Performance Ratio, Pp
The performance ratio, Pp, divides the tolerance by the quantity 6s. Thus, it expresses the space available to a process, allotted by the tolerance, as a multiple of the space used by the process in the past. As the space used in the past and the space required by the process converge, so too will the performance ratio converge with the capability ratio. This convergence is indicative of a process that is being operated predictably.
The relationship between the space available and the space used in the past is clarified in Figure 1. Here, a generic distribution of individual values is shown in the context of the specification limits (the space available) and the space used in the past, as defined by the term Average ± 3s. The s in the term 6s is the global standard deviation statistic. It should not be confused with the within-subgroup measure of dispersion Sigma(X), the defining term in the denominator of the capability ratio and the centered capability ratio.

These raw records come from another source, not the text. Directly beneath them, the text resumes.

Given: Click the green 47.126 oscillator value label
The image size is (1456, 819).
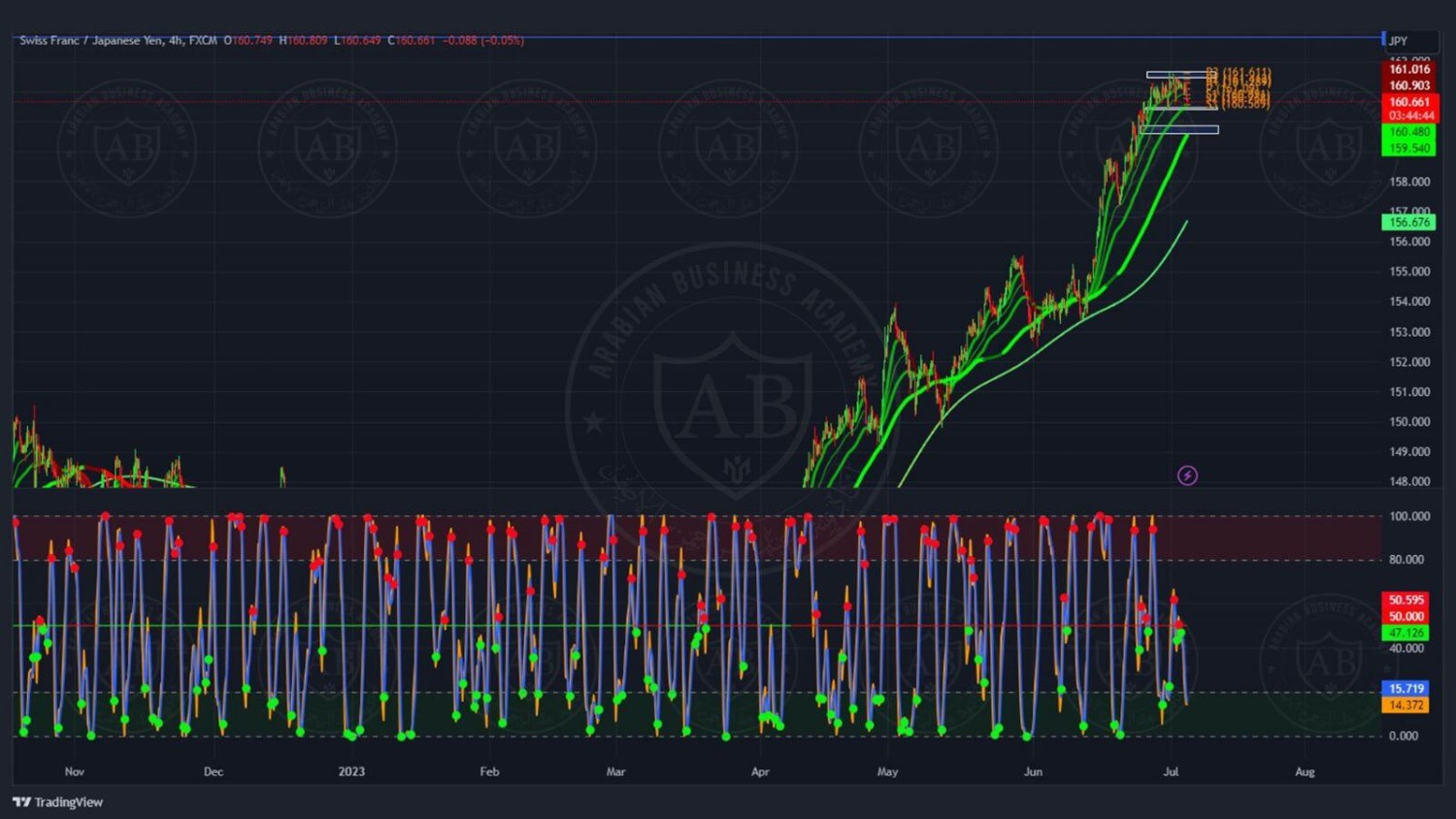Looking at the screenshot, I should tap(1406, 633).
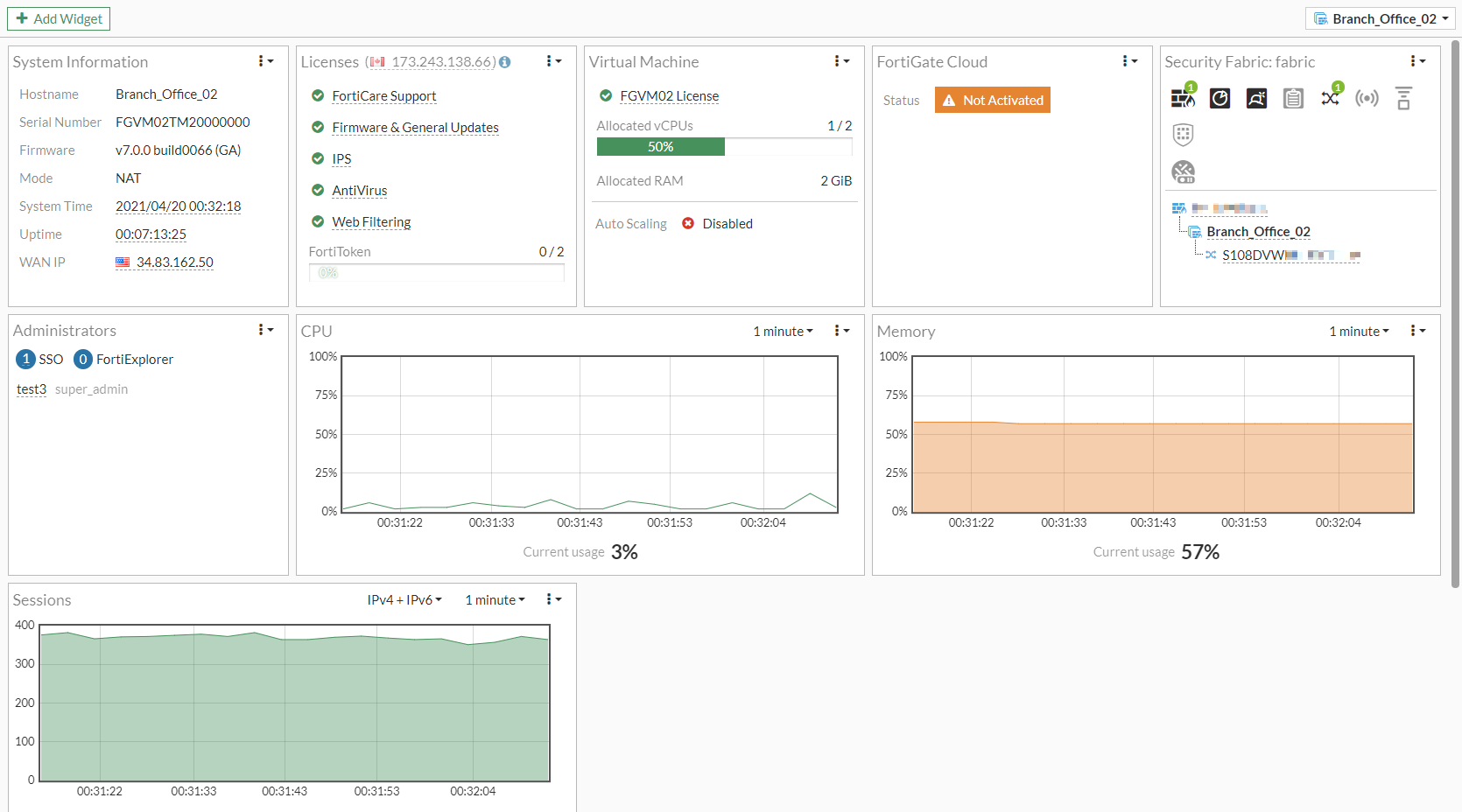Select Branch_Office_02 in the fabric tree
Viewport: 1462px width, 812px height.
pos(1257,232)
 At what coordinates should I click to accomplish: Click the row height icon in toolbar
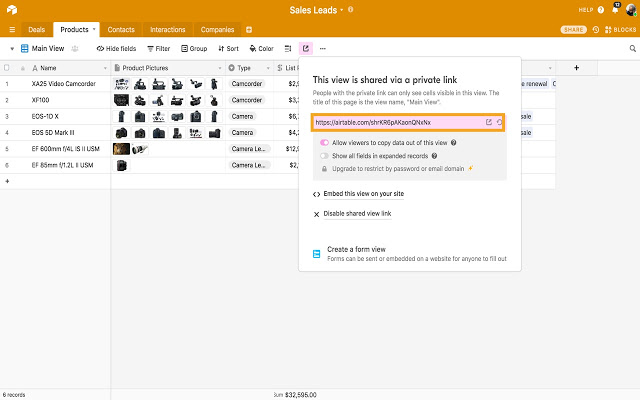pyautogui.click(x=288, y=48)
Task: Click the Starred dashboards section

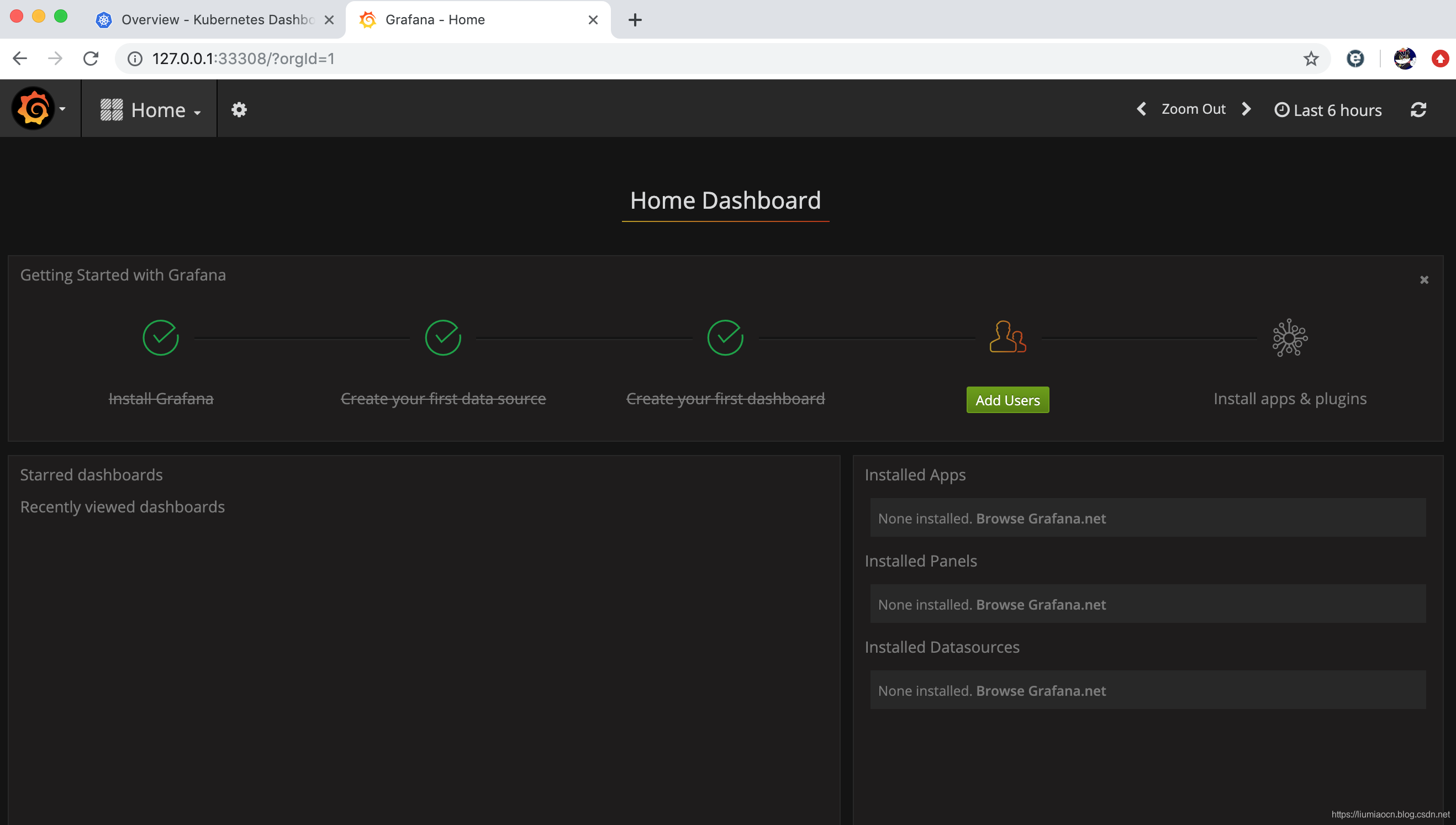Action: pos(91,474)
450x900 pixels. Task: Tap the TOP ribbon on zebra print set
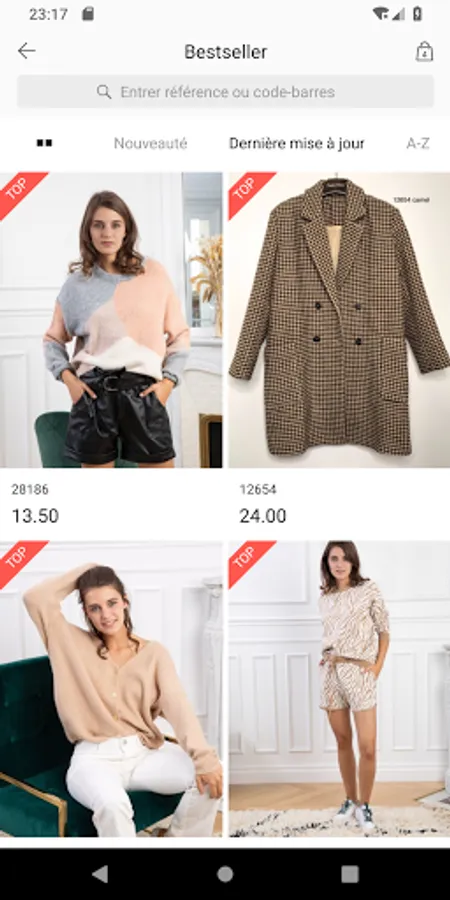click(249, 562)
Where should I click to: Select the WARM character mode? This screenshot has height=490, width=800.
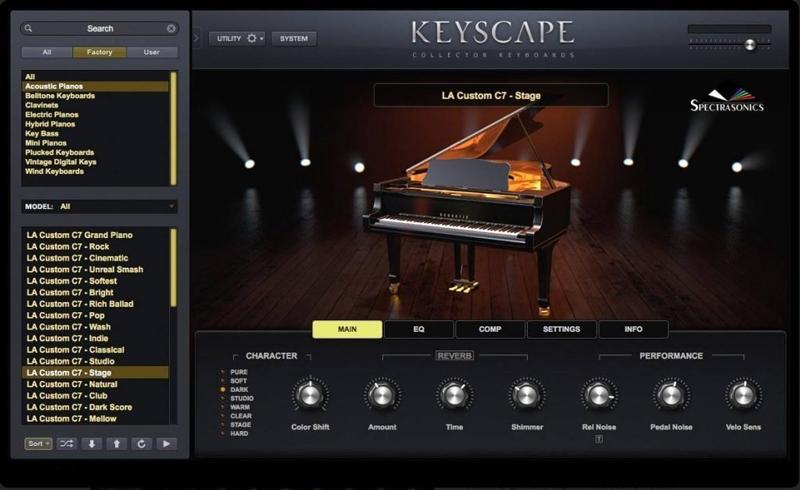click(x=236, y=407)
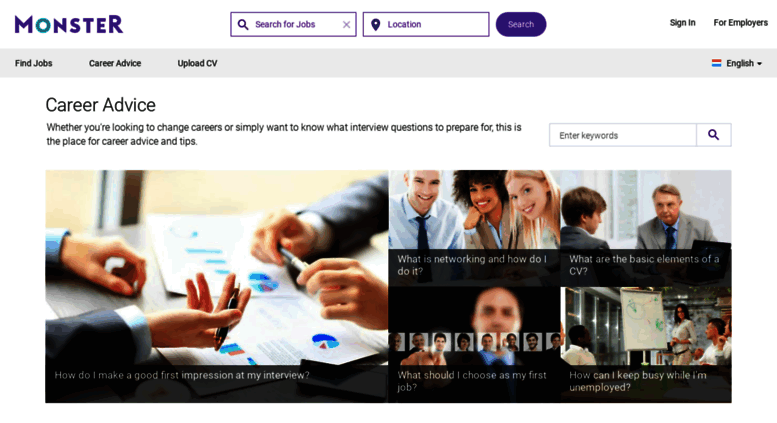Open the basic elements of CV article
The width and height of the screenshot is (777, 423).
click(646, 228)
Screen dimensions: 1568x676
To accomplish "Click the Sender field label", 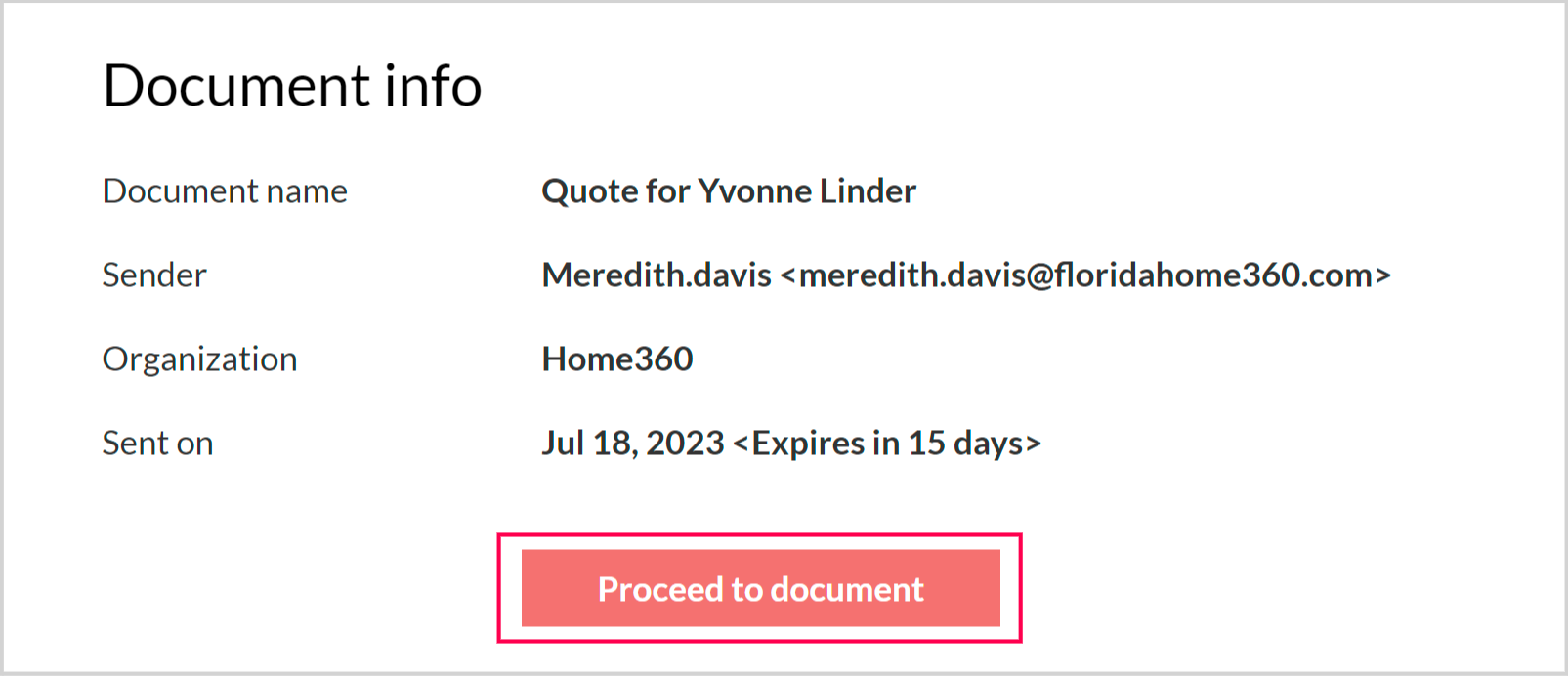I will pos(154,275).
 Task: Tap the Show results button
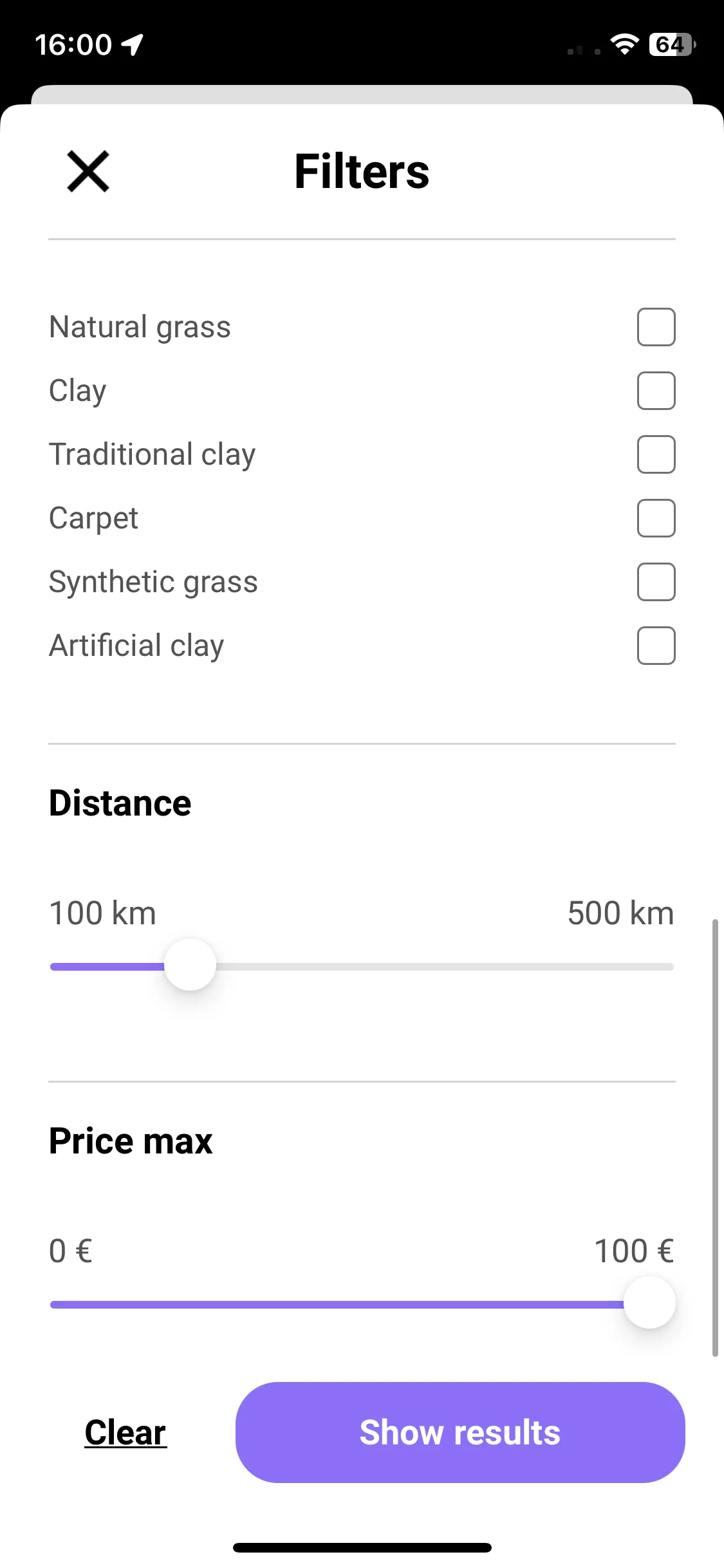tap(460, 1433)
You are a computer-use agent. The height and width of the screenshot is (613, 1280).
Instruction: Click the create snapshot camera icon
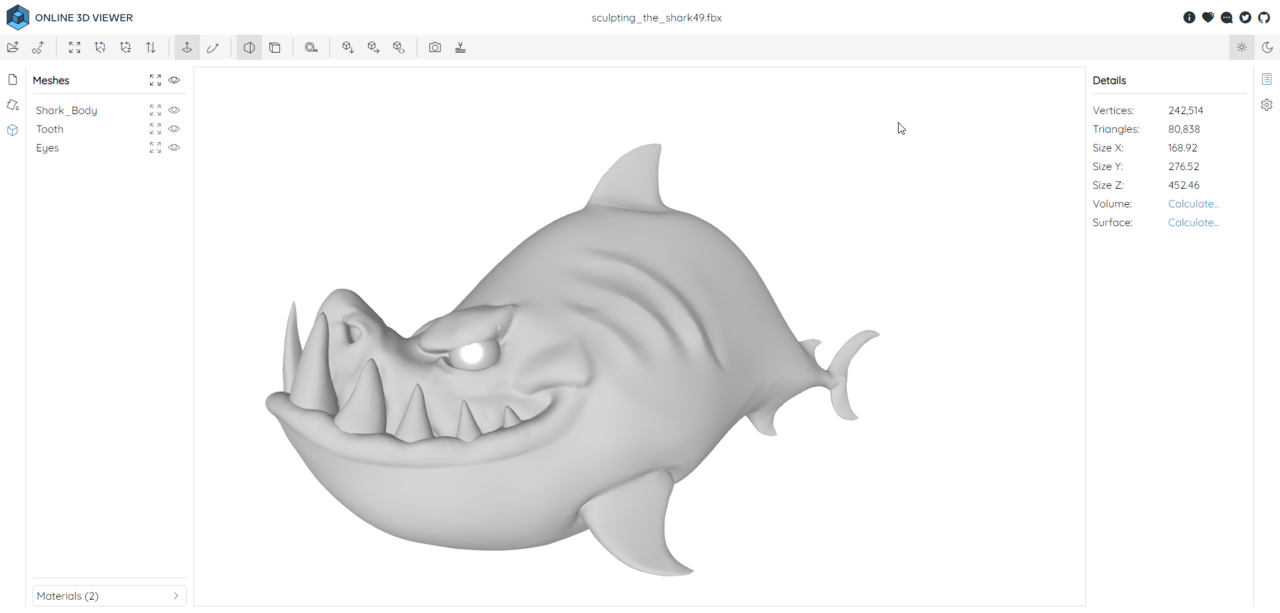click(x=435, y=47)
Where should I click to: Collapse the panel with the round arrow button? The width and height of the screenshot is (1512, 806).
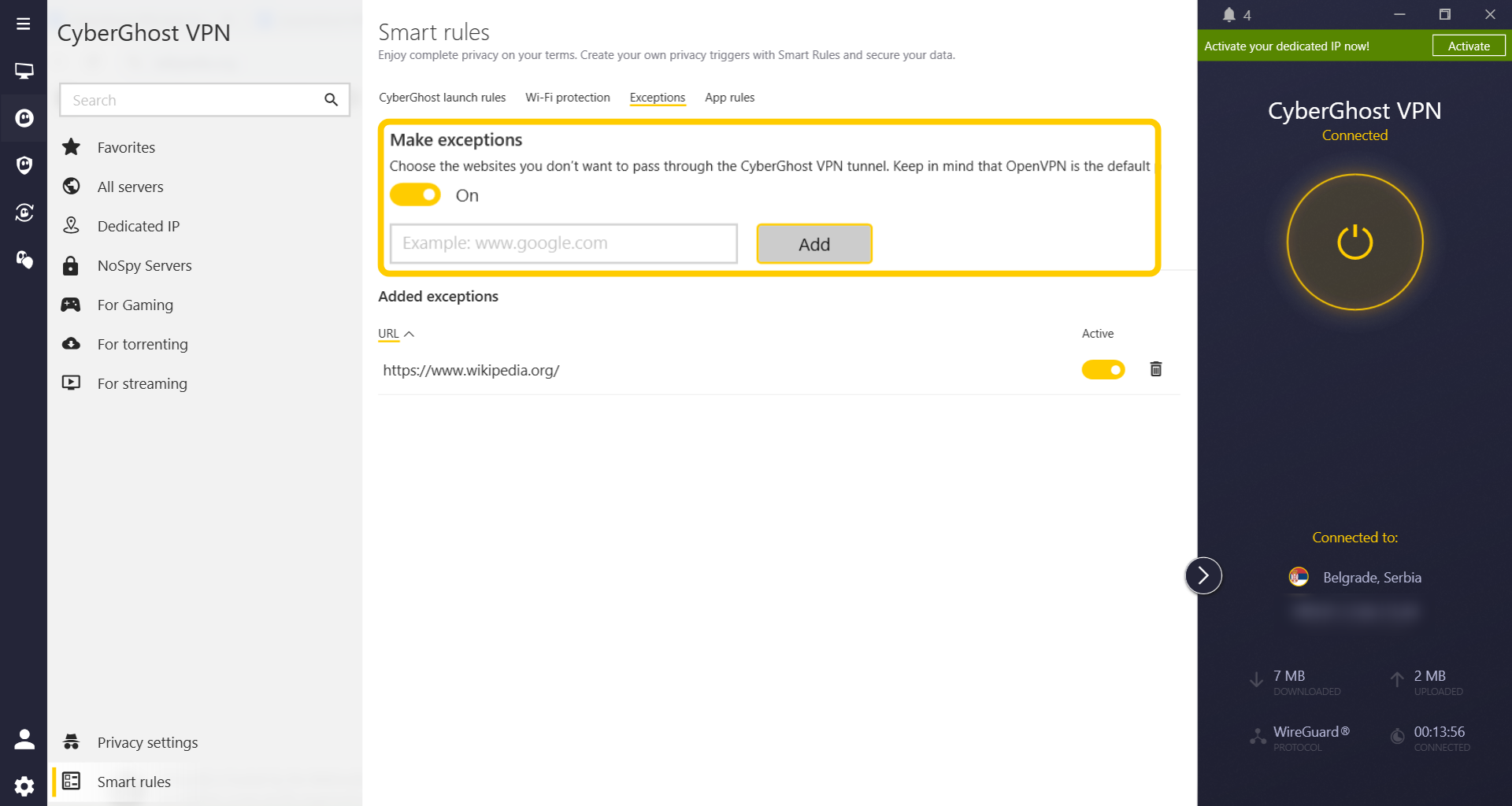1203,576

Figure 1. The relationship between the space available and the space used in the past by the process.
A word of warning
The performance ratio, like all process parameters, is not well-defined until the underlying causal system is operated predictably. Whenever a process is operated unpredictably, that is it is influenced by both common causes of routine variation and assignable causes of exceptional variation, the process parameters, including the process mean, the process standard deviation, and the process capability indices, will change over time. While we can always compute statistics regardless of the characterization (predictable or unpredictable), the only time this arithmetic can be used to estimate process parameters is when the process is operated predictably. When a process is operated unpredictably “the process parameters are changing and are therefore divorced from the statistics” used to calculate them (Wheeler, Making Sense of Data, 2).
It is for the above reasons that the process capability indices should always be reported with the additional context of a process behavior chart and a capability histogram. The process behavior chart will characterize process behavior as predictable or unpredictable and, in doing so, reveal the voice of the process. The capability histogram will visualize the relationship between the specification limits (tolerance) and the process data. In doing so, the capability histogram reveals the relationship between the process data and the voice of the process.
Figure 2. The X chart portion of an XmR chart (left) and the associated capability histogram (right).